Aug. 8.12 | About: Jive Software (JIVE)

Tuesday after the close, Jive Software (NASDAQ:JIVE) reported Q2 numbers relatively in-line with analyst estimates. Revenue climbed 51% yoy to $27 million, but earnings were negative at -$0.19 for the period. This fast growing 'social business' provider has an innovative product, but its competitive advantages are poised to erode in the near future.

Jive Software creates private social networking software that enables clients employees to collaborate more efficiently. This is undoubtedly the next step for businesses worldwide, but I don't think Jive will reap the financial benefit. Most likely, because there won't be any.

The ability to create cloud based social business networks is becoming increasingly commoditized.
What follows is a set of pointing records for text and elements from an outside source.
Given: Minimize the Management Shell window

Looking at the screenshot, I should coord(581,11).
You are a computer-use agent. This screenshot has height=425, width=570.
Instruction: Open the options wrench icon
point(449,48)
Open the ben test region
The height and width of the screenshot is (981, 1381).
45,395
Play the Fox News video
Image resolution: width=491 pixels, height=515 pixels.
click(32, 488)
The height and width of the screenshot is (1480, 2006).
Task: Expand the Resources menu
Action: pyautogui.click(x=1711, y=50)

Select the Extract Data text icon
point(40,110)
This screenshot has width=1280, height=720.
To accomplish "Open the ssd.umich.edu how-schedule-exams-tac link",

Tons of start-ups are popping up with almost indistinguishable features and cheaper price points.

For example, Yammer (recently acquired by Microsoft (NASDAQ:MSFT)) provides essentially the same service for cheaper ($5 & $15 plans vs $12 & $18 plans). Google (NASDAQ:GOOG) also recently introduced a cloud based collaboration/storage program called Google Drive, which is completely free.

In a possible response to Google's new service, is the new addition of a free option offered by Yammer, and Jive's new 30 day free trial.

Both companies are clearly having a hard time attracting clients with traditional pricing plans. Jive only added 31 customers in the quarter (just a 5% increase) and admitted that it was mostly due to the new 'TryJive' marketing tactic. Ironically, TryJive is the free 30 day trial program, thus its very possible most of these 'new' customers aren't here to stay.

The bulk of Jive's revenue growth is now coming from its existing clients, when they add users. Which is definitely a good thing, but slowing growth in the amount of new clients does raise a cause for concern. This could mean Jive's competition is already causing a significant impact in the space.

Valuation

Even with slowing growth, and an increasingly crowded competitive landscape, Jive commands one of the highest price/sales valuations on the market.

2012 revenue is expected to be about $110 million, representing a price/sales multiple of about 11x. Keep in mind that Jive is still unprofitable as well.

Earnings projections for 2012 are around -$0.40 per share. Analysts see earnings increasing in 2013, but remaining negative at -$0.16 per share. Projections (which are falling) would indicated Jive could potentially post its first profit in 2014, on somewhere between $160-$200 million in revenue. However, I believe that is unlikely, by 2014, cloud based social business solutions will be exponentially better and easier to duplicate. For Jive's model to continue it would have to maintain a huge competitive advantage over newer/cheaper services.

Conclusion

Jive is priced for perfection. This is most likely due to its association with the new wave of 'social' business. If recent price action in any other highly priced 'social' stocks (Zynga (NASDAQ:ZNGA), Facebook (NASDAQ:FB), Groupon (NASDAQ:GRPN)) is indicative of Jive's future performance, things aren't looking good.

Jive appears to be an attractive short candidate, because of an overinflated sales multiple and a failing business model.

Disclosure: I have no positions in any stocks mentioned, and no plans to initiate any positions within the next 72 hours.